Pictures should be omitted; restate word for word the lines from the one holding "Given: Click the NEW badge next to Referral" through the last line of the entries below.

[Screenshot grounding data]
■ ■ ■ ■

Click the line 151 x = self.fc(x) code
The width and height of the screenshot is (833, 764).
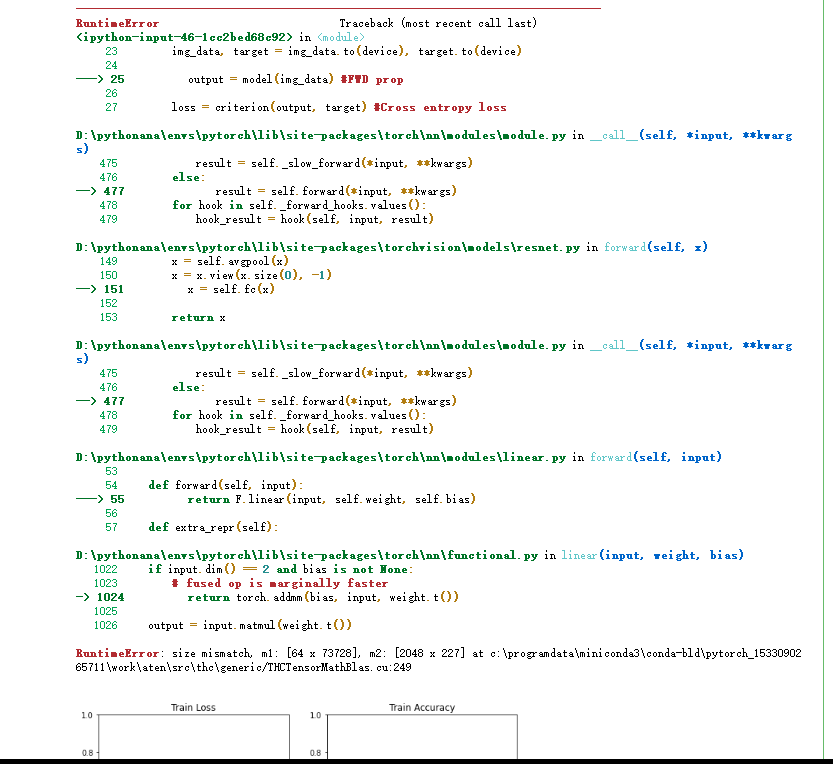pos(230,289)
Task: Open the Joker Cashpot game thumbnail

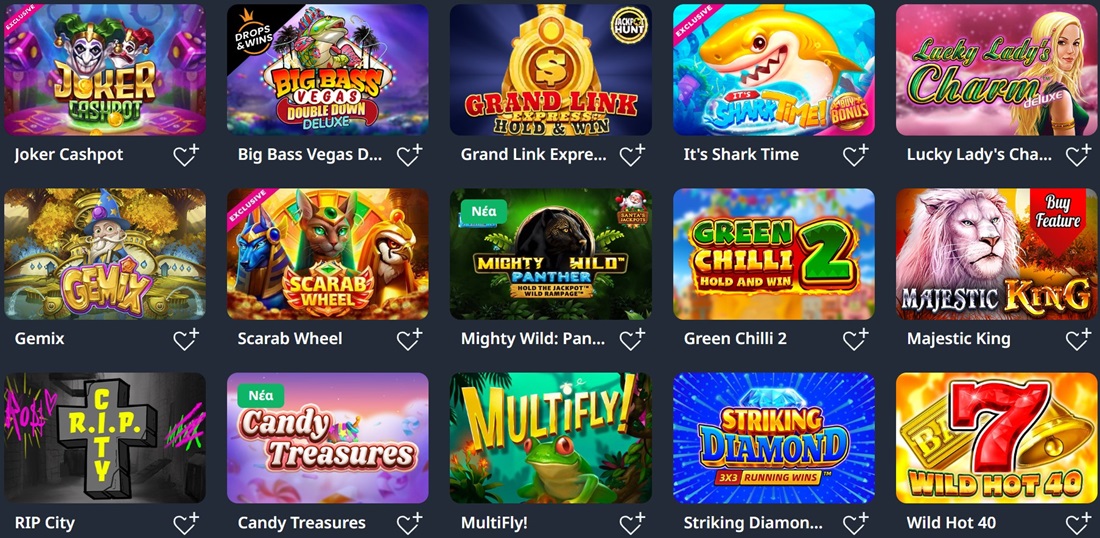Action: (105, 69)
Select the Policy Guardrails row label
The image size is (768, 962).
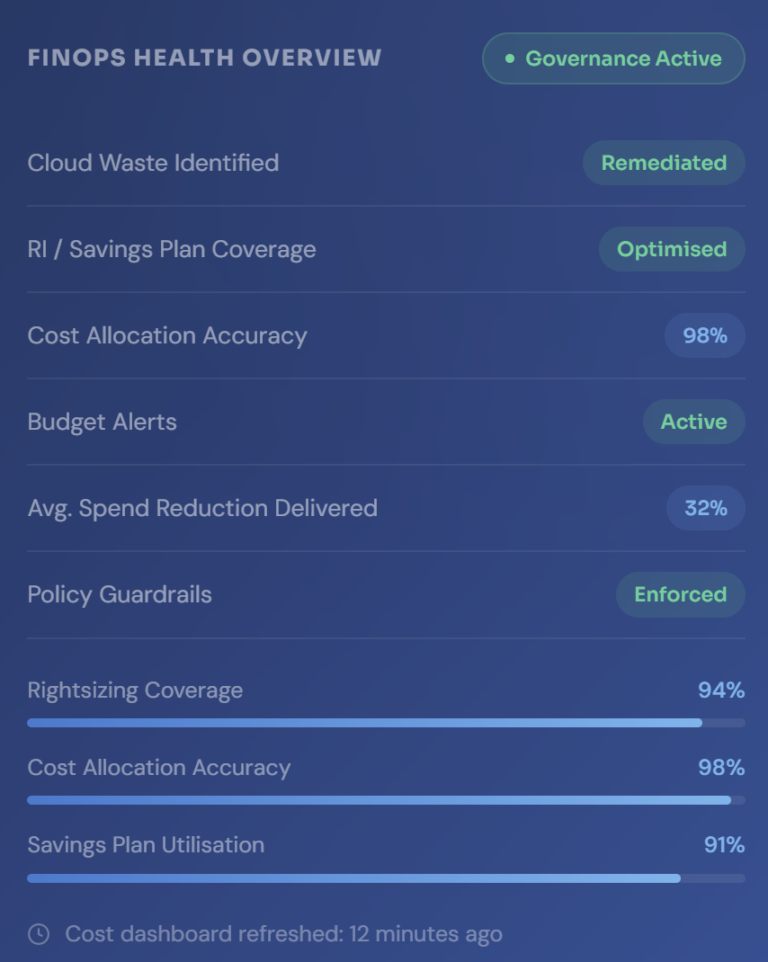(120, 595)
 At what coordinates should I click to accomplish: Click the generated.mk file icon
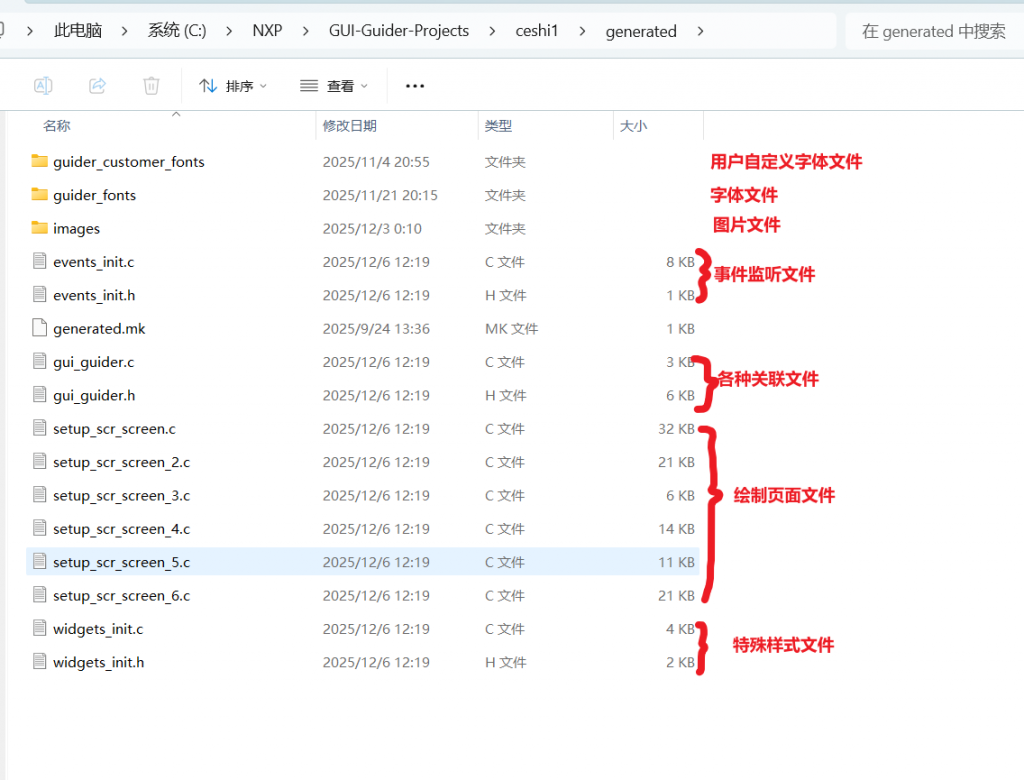[40, 329]
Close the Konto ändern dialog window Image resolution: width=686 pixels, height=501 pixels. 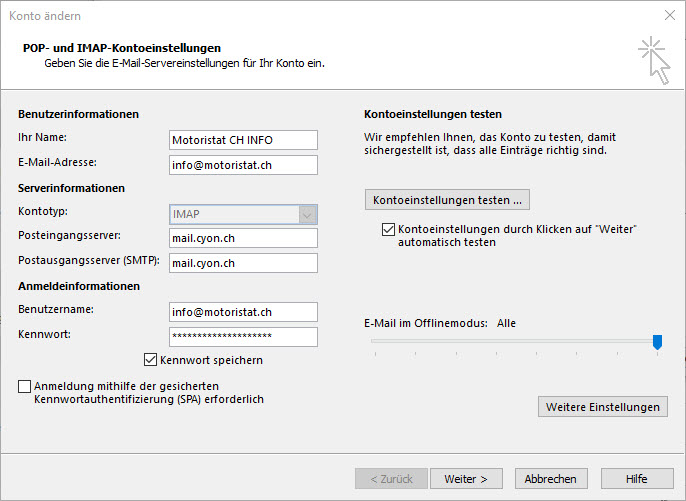coord(669,15)
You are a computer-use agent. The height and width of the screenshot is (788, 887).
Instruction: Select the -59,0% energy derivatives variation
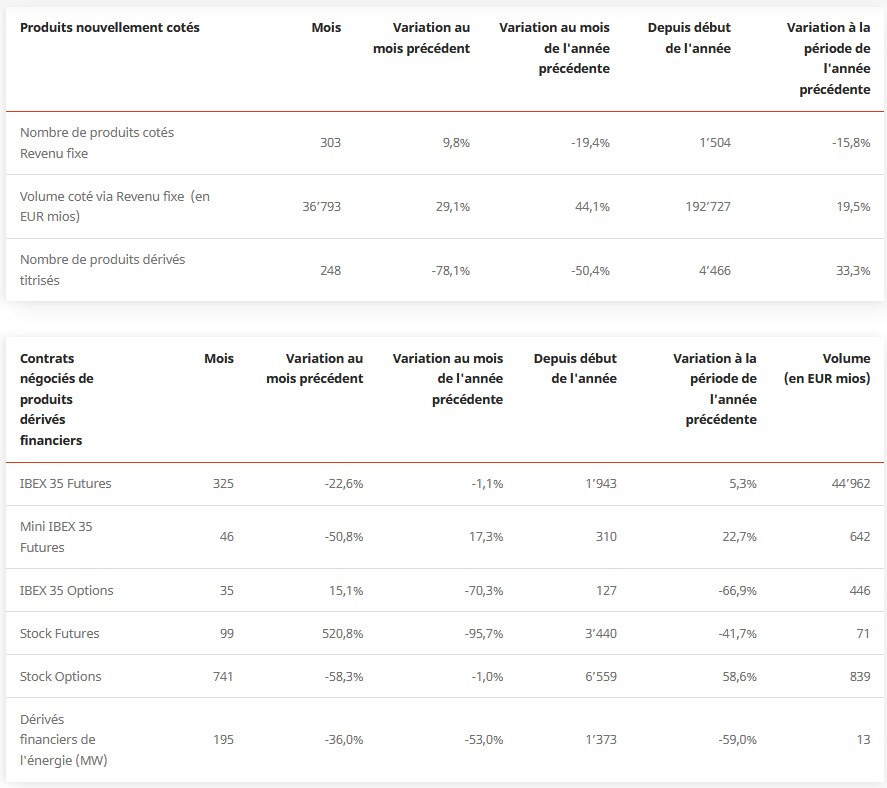coord(735,739)
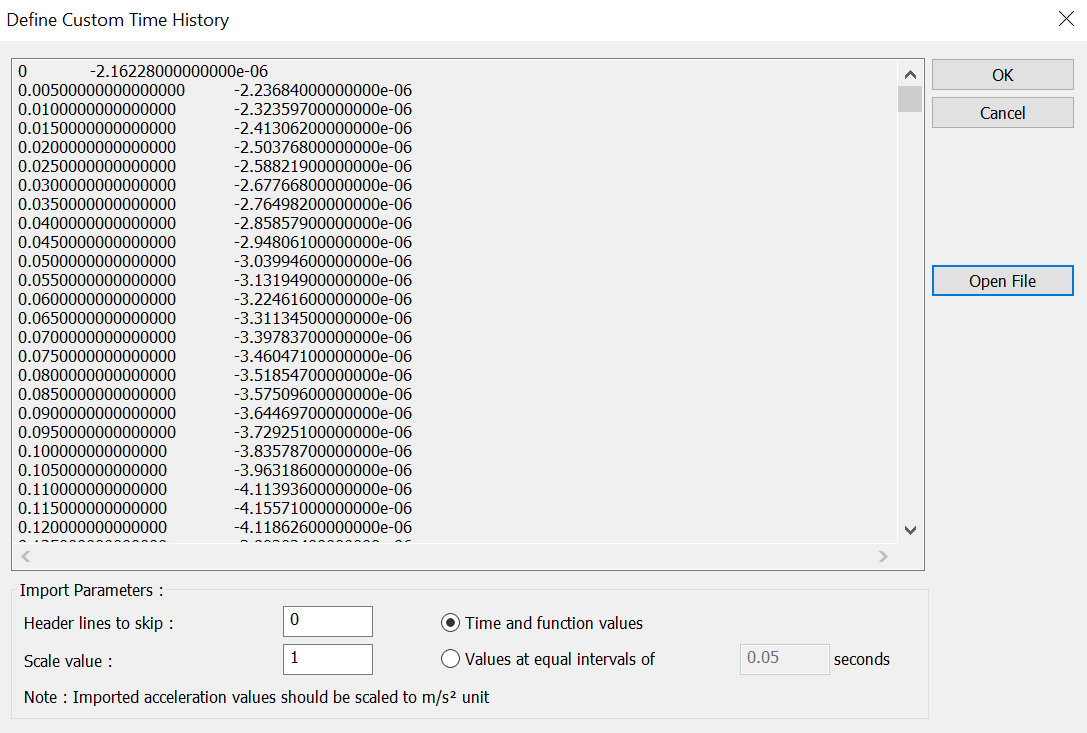
Task: Click the 0.05 seconds interval field
Action: (784, 658)
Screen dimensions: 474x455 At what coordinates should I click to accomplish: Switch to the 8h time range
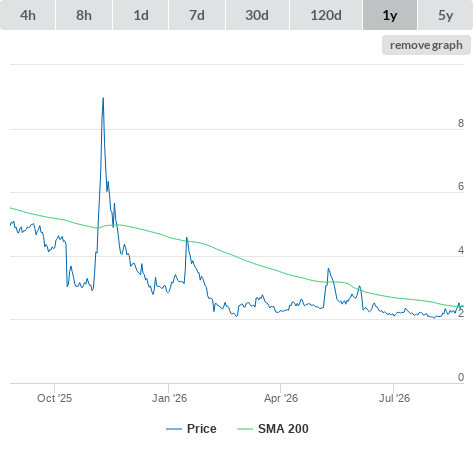(x=84, y=15)
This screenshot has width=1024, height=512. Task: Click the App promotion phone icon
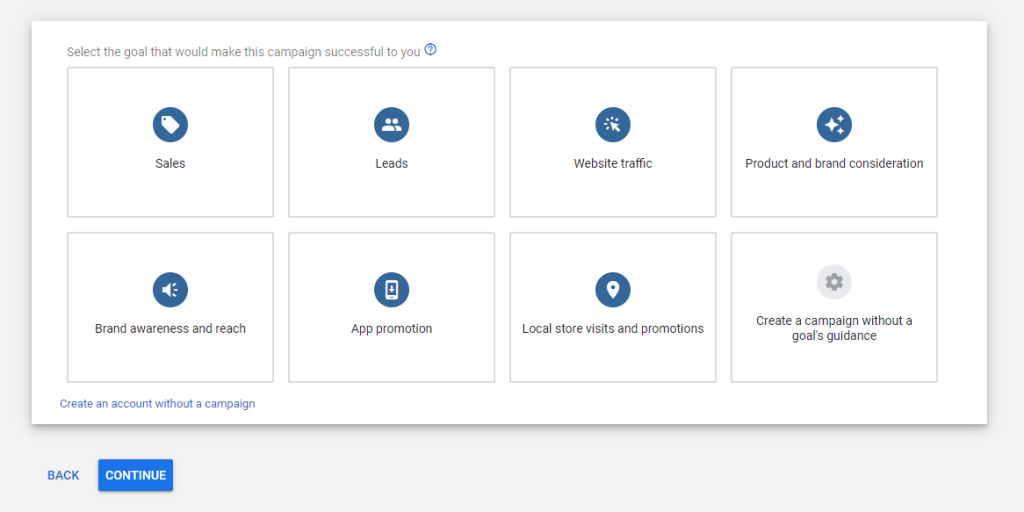click(x=392, y=290)
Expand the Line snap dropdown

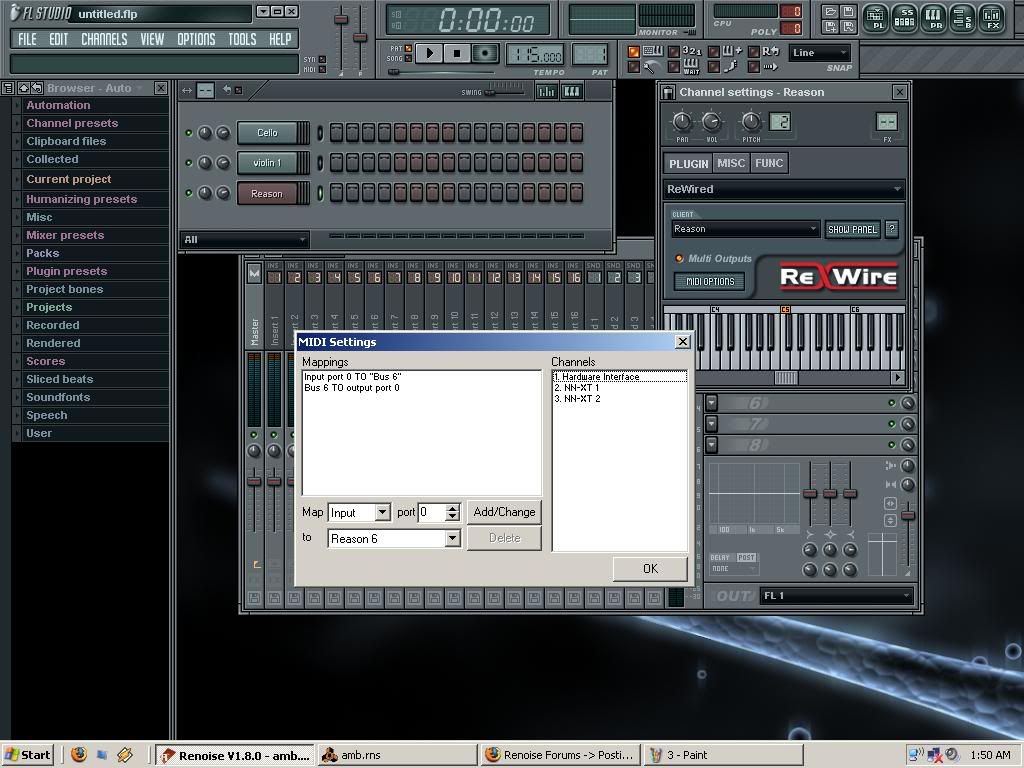[x=820, y=53]
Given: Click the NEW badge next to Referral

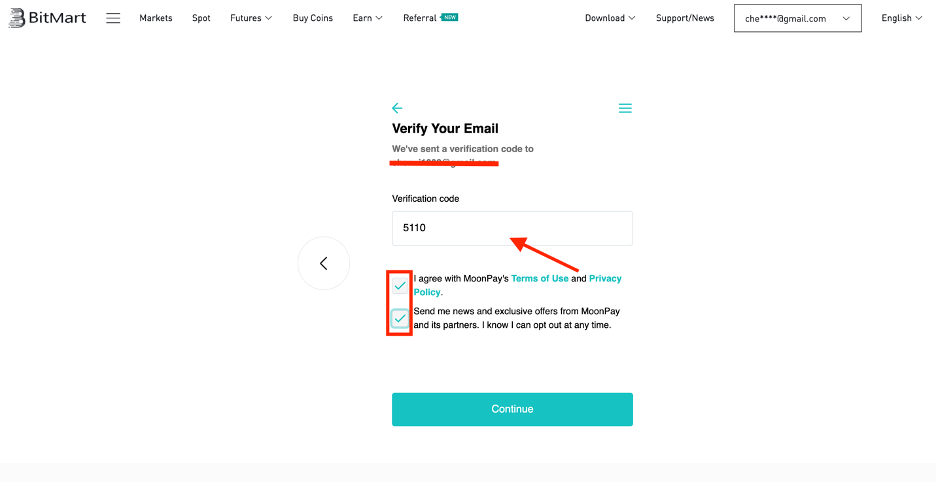Looking at the screenshot, I should (449, 17).
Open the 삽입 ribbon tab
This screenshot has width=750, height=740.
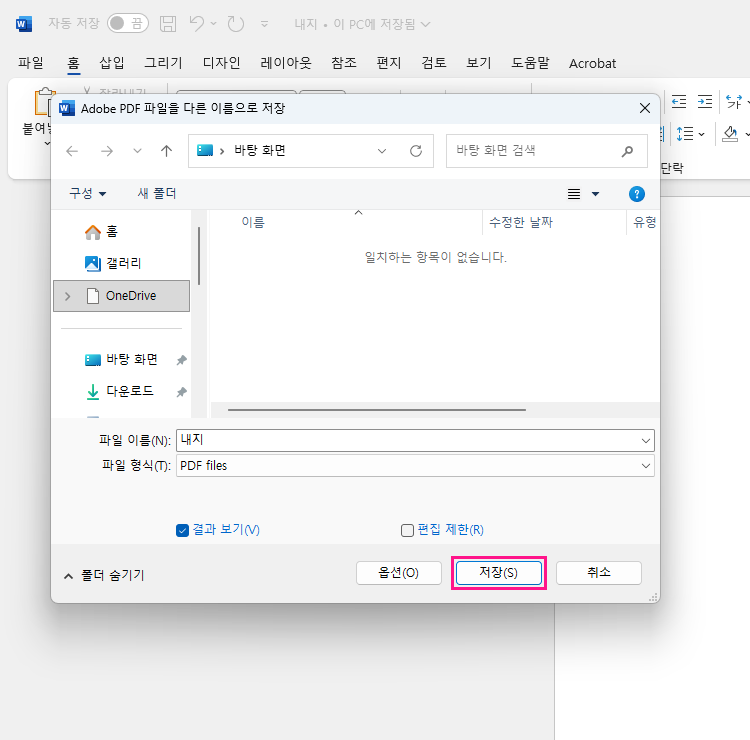point(112,63)
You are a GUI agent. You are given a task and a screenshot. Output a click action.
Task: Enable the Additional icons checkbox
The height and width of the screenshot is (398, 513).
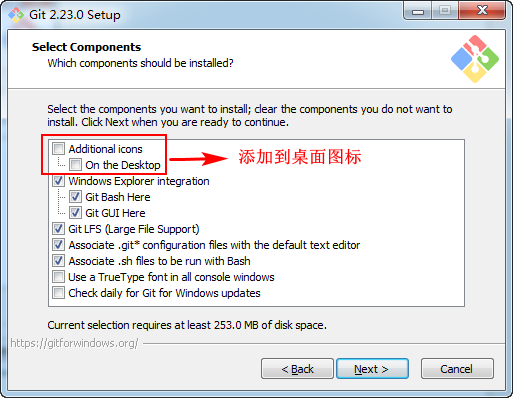[59, 149]
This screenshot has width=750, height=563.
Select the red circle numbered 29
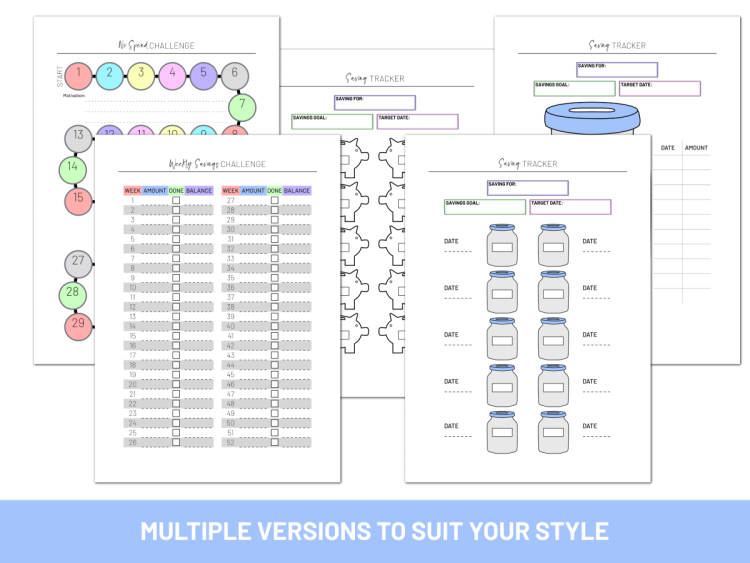[76, 325]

■ ■ ■ ■

Answer box →
Given: Click the NEW badge next to Referral

Looking at the screenshot, I should (449, 17).
Open the 삽입 ribbon tab
This screenshot has width=750, height=740.
point(112,63)
You are a GUI agent. You are given a task and a screenshot. Output a click action.
Task: Enable the Additional icons checkbox
The height and width of the screenshot is (398, 513).
[59, 149]
This screenshot has width=750, height=563.
Select the red circle numbered 29
[76, 325]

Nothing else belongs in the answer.